An executive order from the Biden administration aims to build a robust economy “in a manner that benefits all Americans and the global community and maintains United States technological leadership and economic competitiveness.” The executive order acknowledged the importance of biodata to growing the U.S. bioeconomy and calls for “a biological data initiative.”
That’s easier said than done. I see significant challenges that must be addressed ahead of May 10, the deadline by which several U.S. government agencies are required to report to the White House the biological data sources they deem critical to U.S. national interests. Agencies must also share by then their plans to fill data gaps, reduce security risks to biological data repositories, and outline each agency’s authorities, resources, and actions needed to support the data initiative.
Efforts to explore and map the genomes and molecular processes that govern biological organisms are the modern data equivalent of the crude maps used by 15th-century seafarers exploring uncharted waters. Just as better maps increased economic and military power centuries ago, accurate information about how biological processes operate at the molecular, individual, population, and ecosystem scales will empower U.S. leadership in biomanufacturing and synthetic biology.
Biodata matter to U.S. national and economic security
The U.S. and Chinese governments both recognize that biotechnology is critical to national security and economic competitiveness. The U.S. bioeconomy already accounts for about 5% of the country’s gross domestic product ($960 billion) and is rapidly expanding. Biomanufacturing is becoming a major mode of production for a wide range of industries, from pharmaceuticals and industrial chemicals to food and fuels. Biotechnologies can also play important roles in ensuring supply chain resiliency, mitigating climate change, and restoring damaged ecosystems.

DATA EXTRACT:
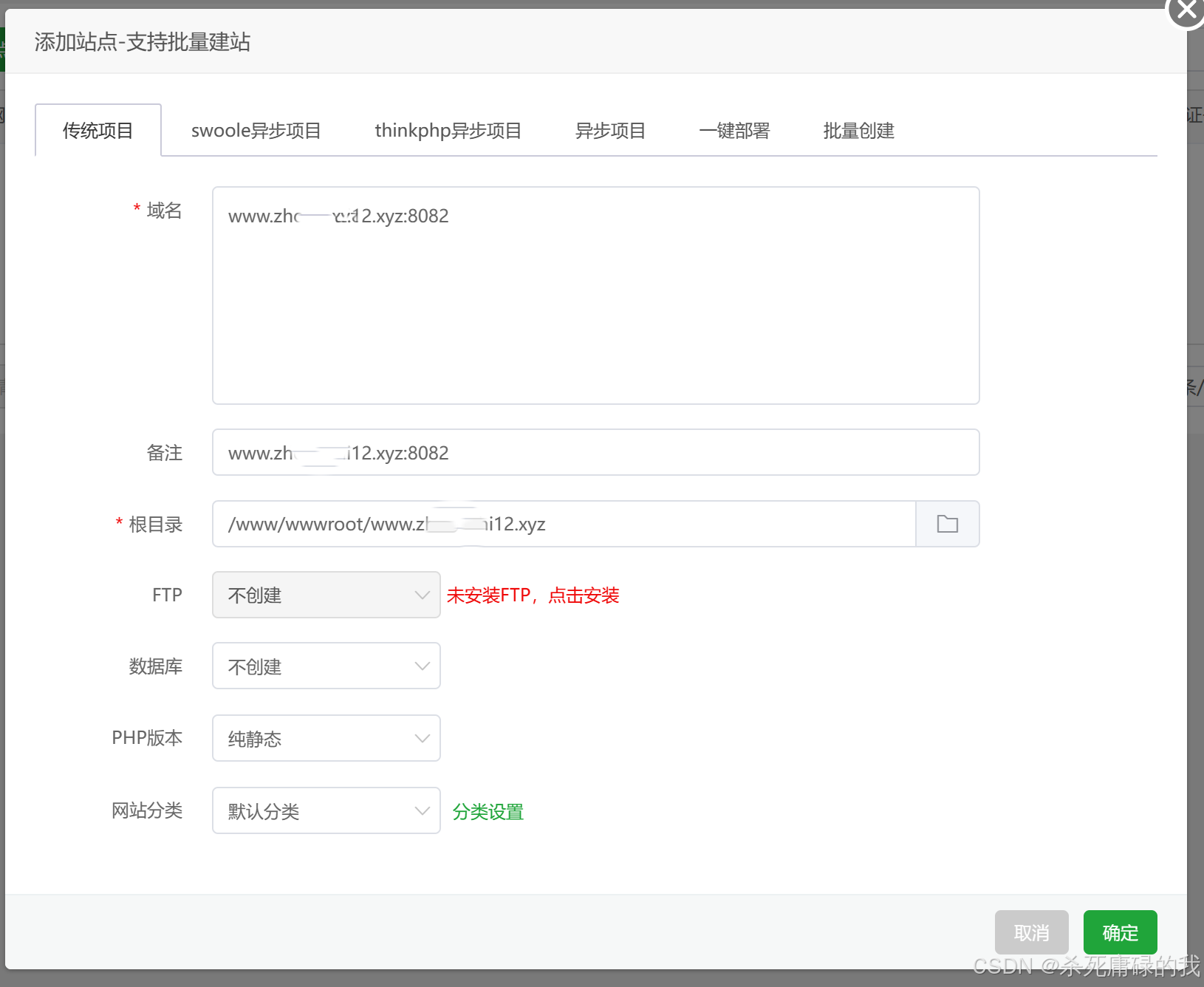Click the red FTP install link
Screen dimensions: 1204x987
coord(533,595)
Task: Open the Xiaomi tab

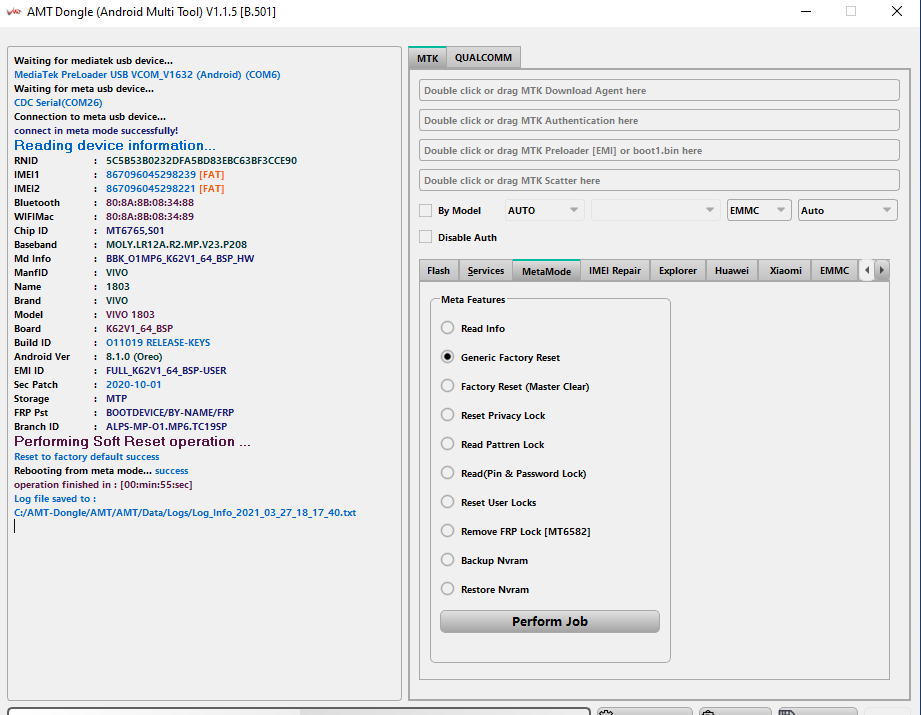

EXERCISE A: Output part of the biodata passage word for word: begin at the words "An executive order" and stop after "the data initiative.".
EXERCISE B:
Answer these questions from the biodata passage:
(i) By what date must the U.S. government agencies report to the White House?
(ii) What share of U.S. gross domestic product does the bioeconomy account for?
(iii) To what does the passage compare efforts to map genomes and molecular processes?
EXERCISE C: Resume the biodata passage after its last sentence.
The listing after the biodata passage comes from a separate, unrelated source.

WRITTEN ANSWER A:
An executive order from the Biden administration aims to build a robust economy “in a manner that benefits all Americans and the global community and maintains United States technological leadership and economic competitiveness.” The executive order acknowledged the importance of biodata to growing the U.S. bioeconomy and calls for “a biological data initiative.”
That’s easier said than done. I see significant challenges that must be addressed ahead of May 10, the deadline by which several U.S. government agencies are required to report to the White House the biological data sources they deem critical to U.S. national interests. Agencies must also share by then their plans to fill data gaps, reduce security risks to biological data repositories, and outline each agency’s authorities, resources, and actions needed to support the data initiative.

WRITTEN ANSWER B:
(i) May 10.
(ii) About 5%, or $960 billion.
(iii) The crude maps used by 15th-century seafarers exploring uncharted waters.

WRITTEN ANSWER C:
National security concerns about biology have historically focused on bioweapons developed by individuals, terrorists, and state actors. Today, the biggest biotech threat may be the loss of U.S. economic competitiveness, stemming from a failure to transition the country’s enormous advantages in biological research into the infrastructure needed to grow the bioeconomy.
The world is in the middle of a technology transformation. Biology — understanding how living things operate — is converging with the digital world. Biology is written in code, but instead of ones and zeroes it is written in As, Ts, Gs, and Cs, the nucleic acid sequences of DNA. Reading, writing, and editing this code will eventually have an even larger impact than the digital revolution.
Biological data fuels growth of the bioeconomy
Data is the essential fuel of the bioeconomy.
The quantity and variety of biodata are driven by new methods for observing and measuring biological processes, and new biotechnology applications, including synthetic biology and biomanufacturing. Genomics, which involves deciphering the sequence of base pairs in the DNA of an individual, generates especially large amounts of data. A single human genome consists of more than 3 billion base pairs, the equivalent of 200 gigabytes of data.